Three weeks and $9,000 in donations later, a movement called Take Back the Movies spread across the metro area.
The donations were enough to give away 1,300 tickets to unsuspecting moviegoers at five theatres in Aurora and Denver.
"I wanted to try and find something that was the exact opposite of what this guy did, in the dark, and to try to find a way to spread a little bit of light," Jason Cole said.
Cole organized the event.
Many of the roughly 50 volunteers, who stood outside the theaters with free ticket passes, felt compelled to help for personal reasons.
"Me and a friend of mine were in line waiting to see the movie, but it was sold out," Tyler Killingbeck said. "[It was] in that exact theater, actually," said volunteer Tyler Killingbeck, who almost saw Batman on July 20.

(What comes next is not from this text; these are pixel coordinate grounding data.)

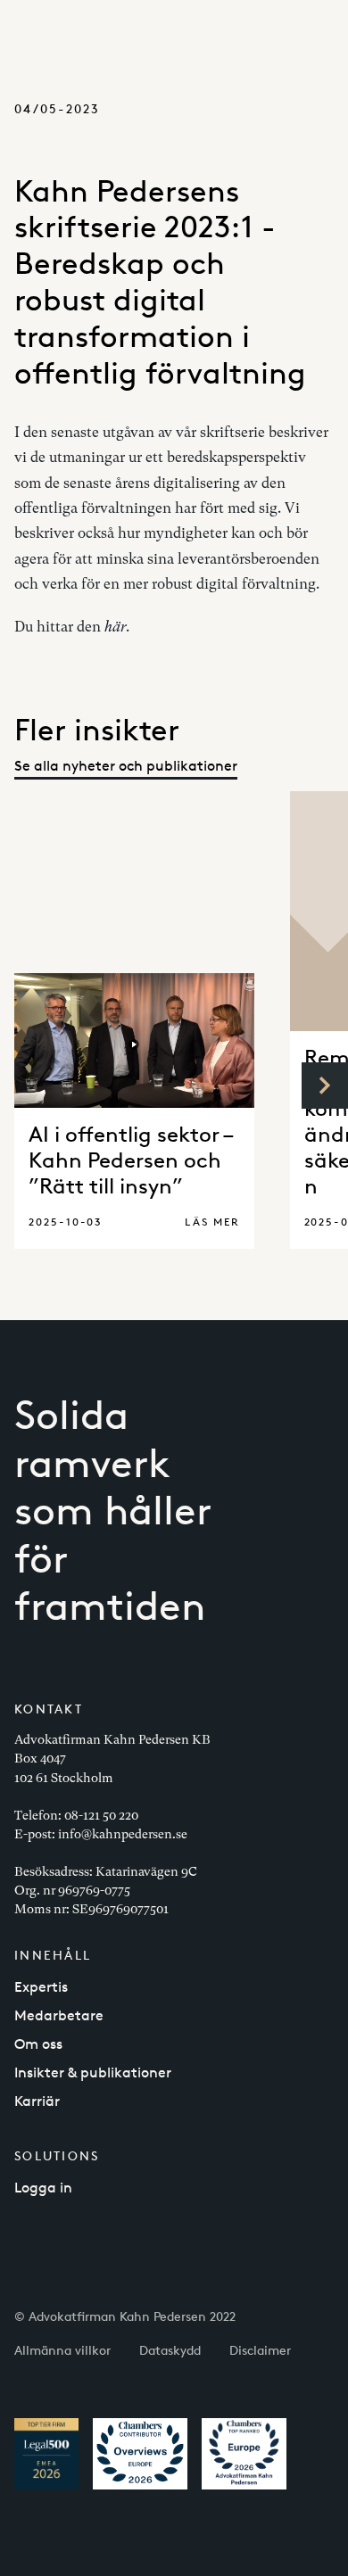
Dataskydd (170, 2349)
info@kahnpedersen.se (122, 1834)
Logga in (43, 2187)
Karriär (37, 2101)
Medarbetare (59, 2015)
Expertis (41, 1986)
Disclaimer (260, 2349)
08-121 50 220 (101, 1815)
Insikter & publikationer (92, 2072)
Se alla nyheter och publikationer (125, 765)
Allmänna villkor (62, 2349)
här (115, 626)
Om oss (38, 2043)
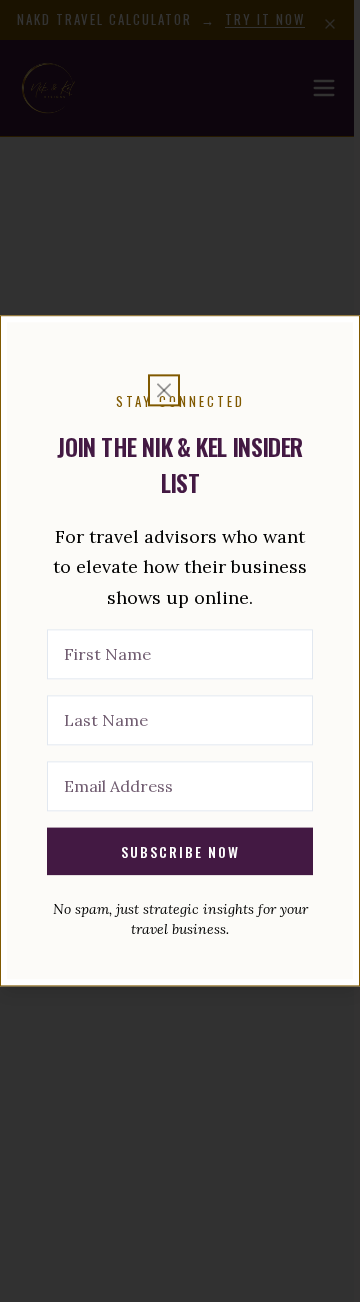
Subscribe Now (180, 851)
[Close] (164, 390)
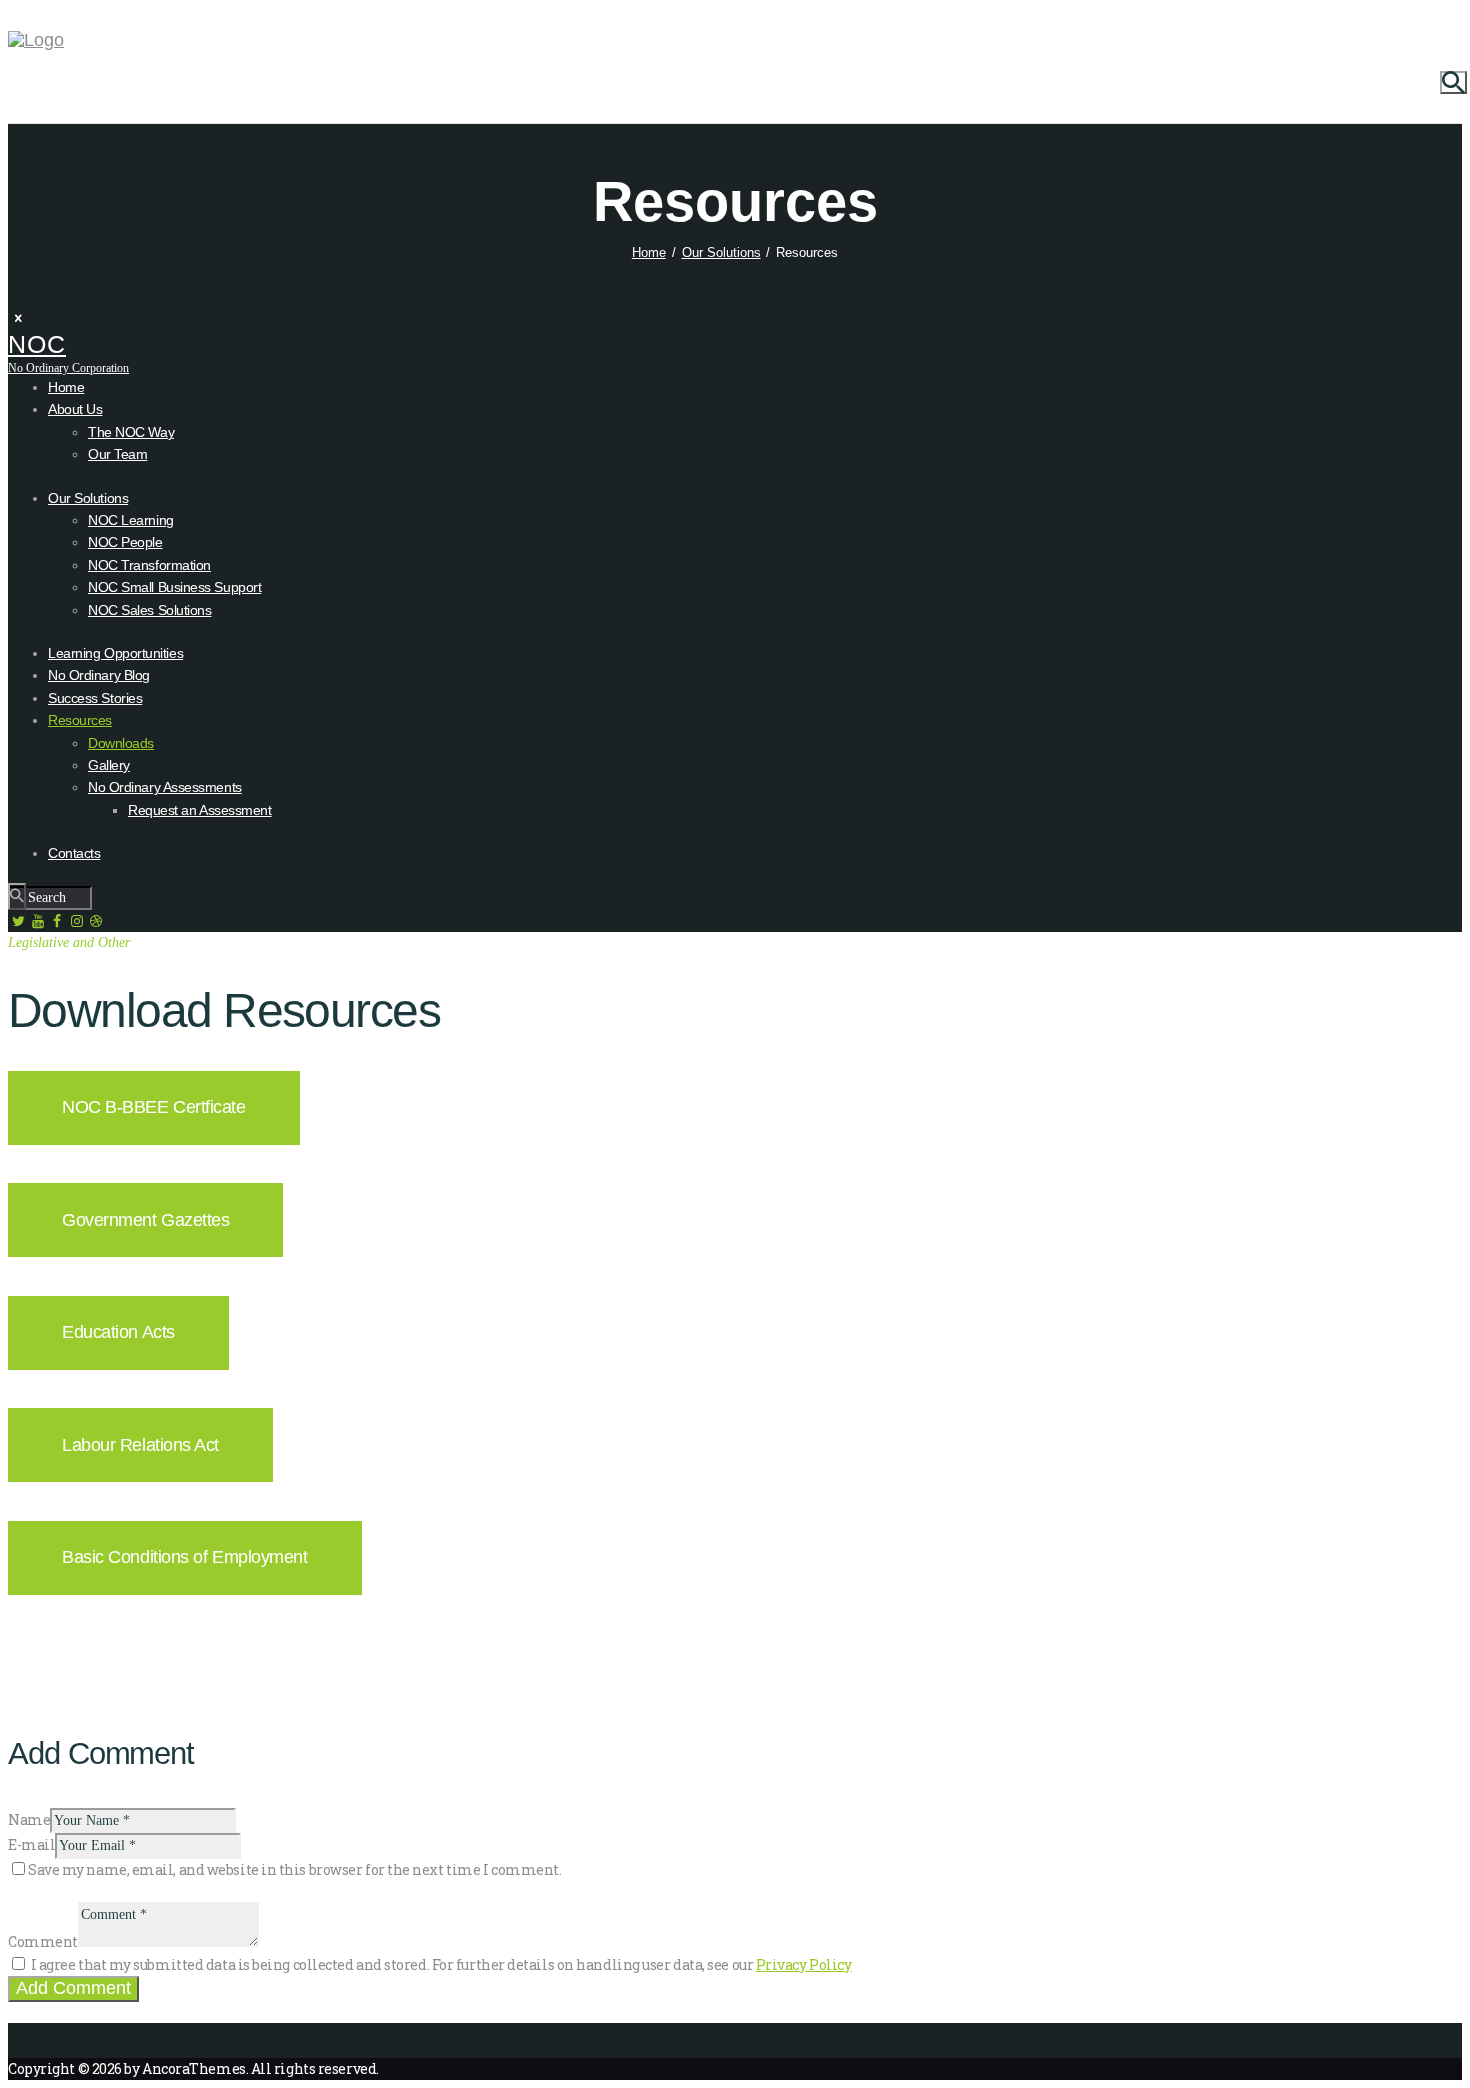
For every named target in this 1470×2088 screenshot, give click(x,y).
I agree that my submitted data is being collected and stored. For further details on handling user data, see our (441, 1964)
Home (649, 252)
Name (29, 1819)
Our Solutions (721, 252)
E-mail (31, 1844)
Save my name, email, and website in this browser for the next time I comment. (294, 1869)
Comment (43, 1941)
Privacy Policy (804, 1964)
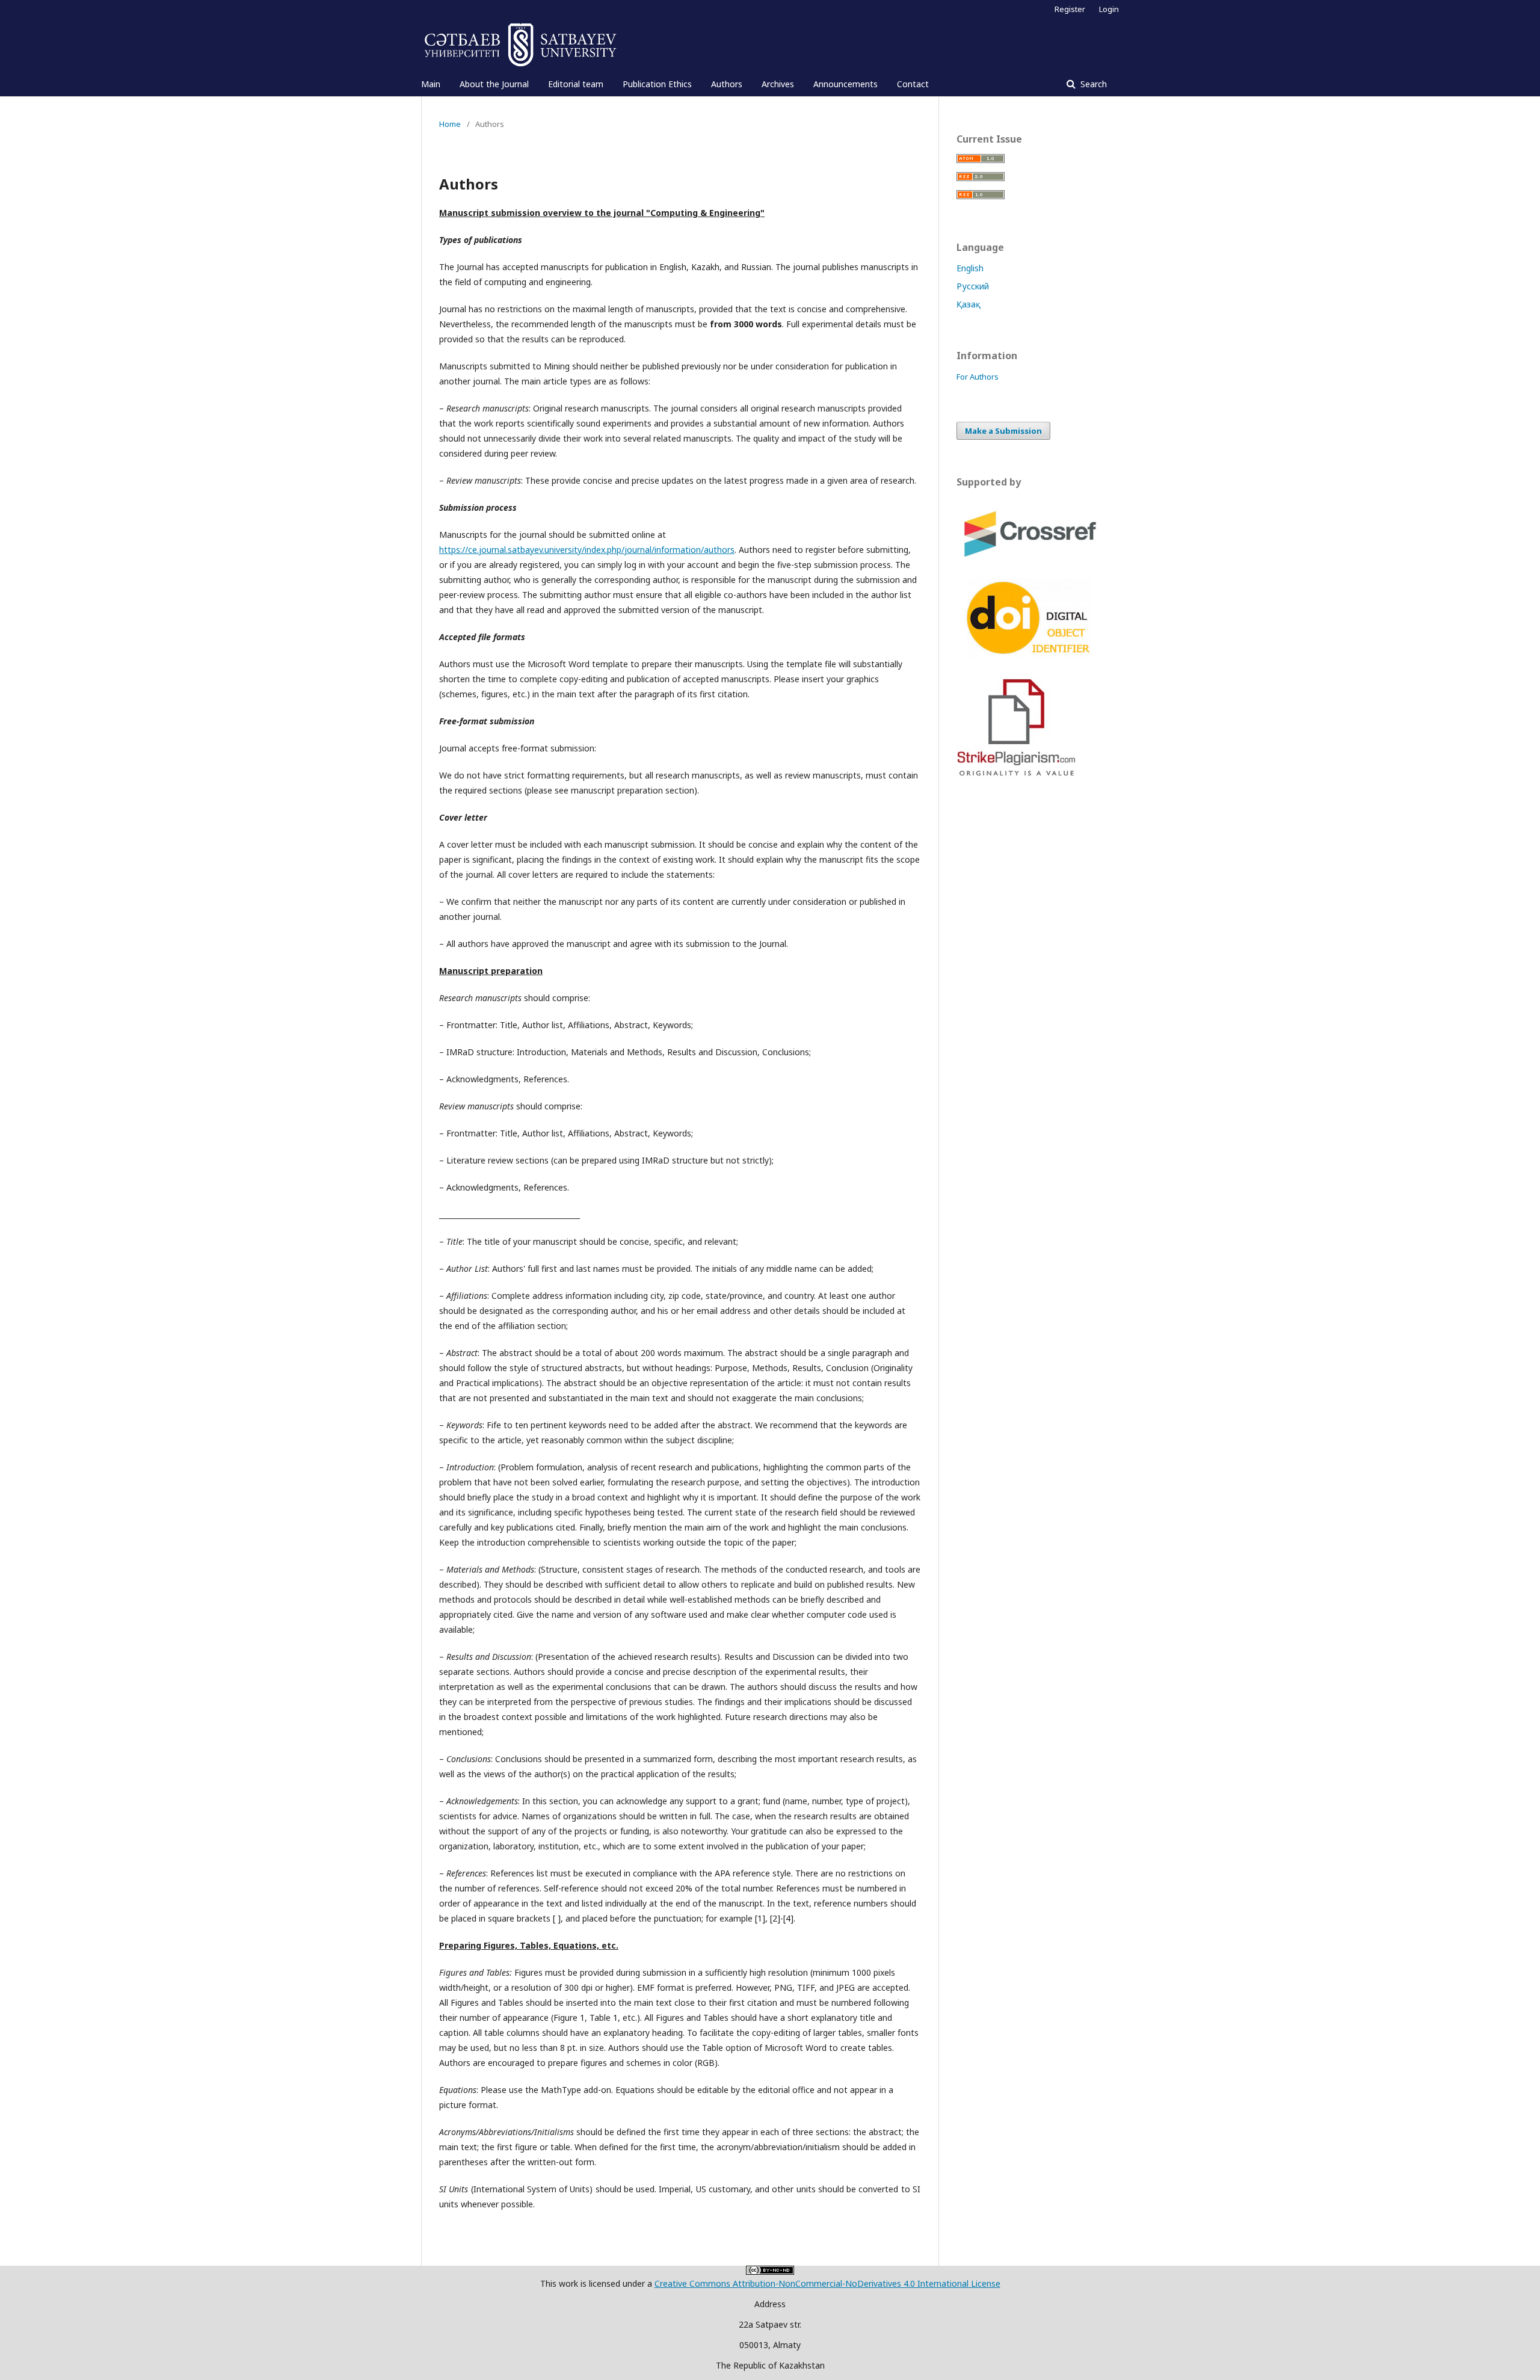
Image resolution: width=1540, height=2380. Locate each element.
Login (1109, 9)
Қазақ (968, 304)
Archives (778, 84)
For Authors (977, 376)
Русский (972, 286)
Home (450, 124)
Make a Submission (1003, 430)
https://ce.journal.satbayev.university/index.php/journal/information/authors (587, 549)
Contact (913, 84)
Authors (726, 84)
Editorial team (575, 84)
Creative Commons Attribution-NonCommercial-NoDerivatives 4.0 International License (827, 2283)
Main (430, 84)
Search (1092, 84)
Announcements (845, 84)
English (970, 268)
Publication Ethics (657, 84)
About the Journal (494, 84)
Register (1070, 9)
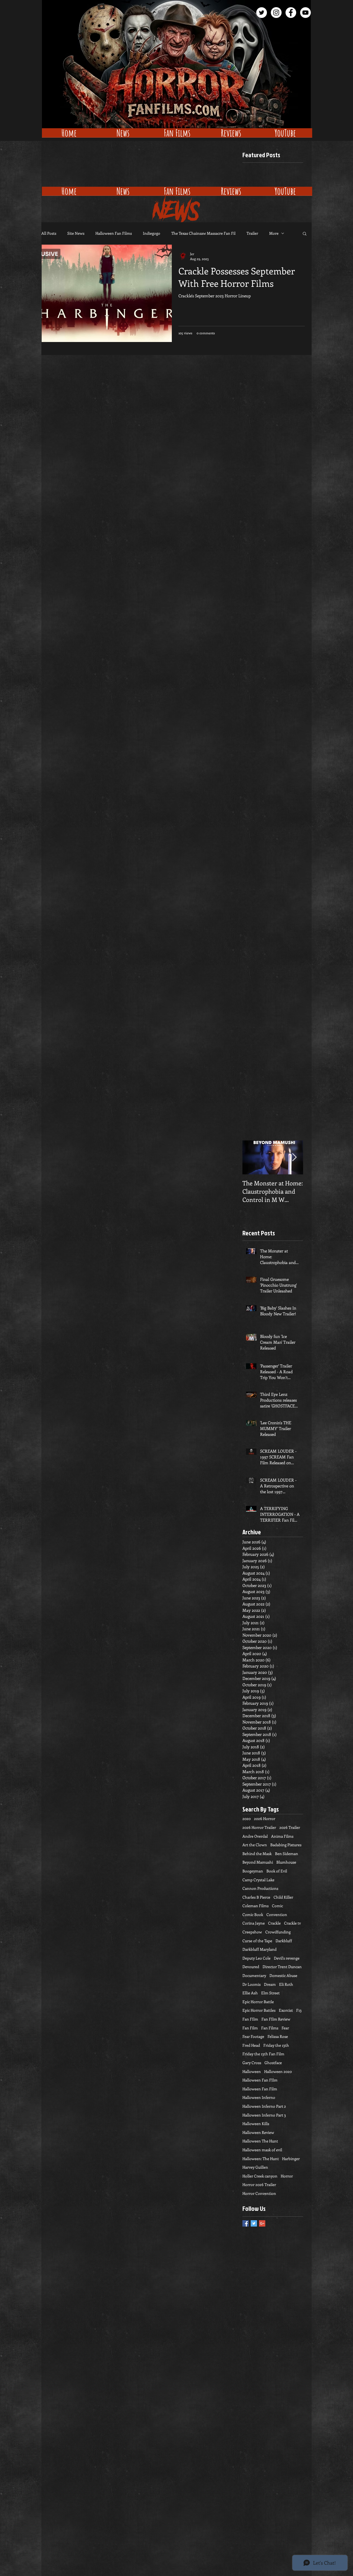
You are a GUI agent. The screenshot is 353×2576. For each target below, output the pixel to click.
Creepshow (252, 1931)
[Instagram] (276, 12)
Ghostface (273, 2062)
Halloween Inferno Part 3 (264, 2115)
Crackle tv (292, 1923)
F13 (299, 2010)
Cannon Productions (260, 1888)
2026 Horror (264, 1818)
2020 (246, 1818)
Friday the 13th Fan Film (263, 2053)
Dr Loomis (251, 1984)
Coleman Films (255, 1905)
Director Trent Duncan (282, 1966)
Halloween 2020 (278, 2071)
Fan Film (250, 2027)
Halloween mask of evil (262, 2149)
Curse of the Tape (257, 1940)
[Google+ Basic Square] (262, 2223)
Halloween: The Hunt (260, 2158)
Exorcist (286, 2010)
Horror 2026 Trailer (259, 2184)
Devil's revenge (286, 1958)
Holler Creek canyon (259, 2176)
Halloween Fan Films (113, 233)
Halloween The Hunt (260, 2141)
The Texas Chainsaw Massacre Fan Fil (203, 233)
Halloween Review (258, 2132)
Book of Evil (276, 1871)
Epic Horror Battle (258, 2001)
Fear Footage (253, 2036)
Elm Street (270, 1992)
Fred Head (251, 2045)
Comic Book (252, 1914)
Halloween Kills (255, 2123)
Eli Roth (286, 1984)
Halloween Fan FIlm (259, 2080)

Killingbeck and his friend Alexander Jones couldn't get in to see Batman on July 20. They knew many who were actually inside the theater.
They said Take Back the Movies is important to help people realize it's OK to return to their day-to-day lives and not live in fear.
"That's a pure act of kindness, so that's pretty neat," Bill Richardson said.
Richardson and his wife were given free tickets Saturday night. Many of those who received and gave tickets knew somebody affected by the shootings.
"My oldest daughter had a friend who was shot three times," volunteer Christina Jones said. "My youngest daughter, at the last minute, made the choice to go to a different theater."
Jones and her son were among the volunteers trying to ease the pain by showing up and giving back.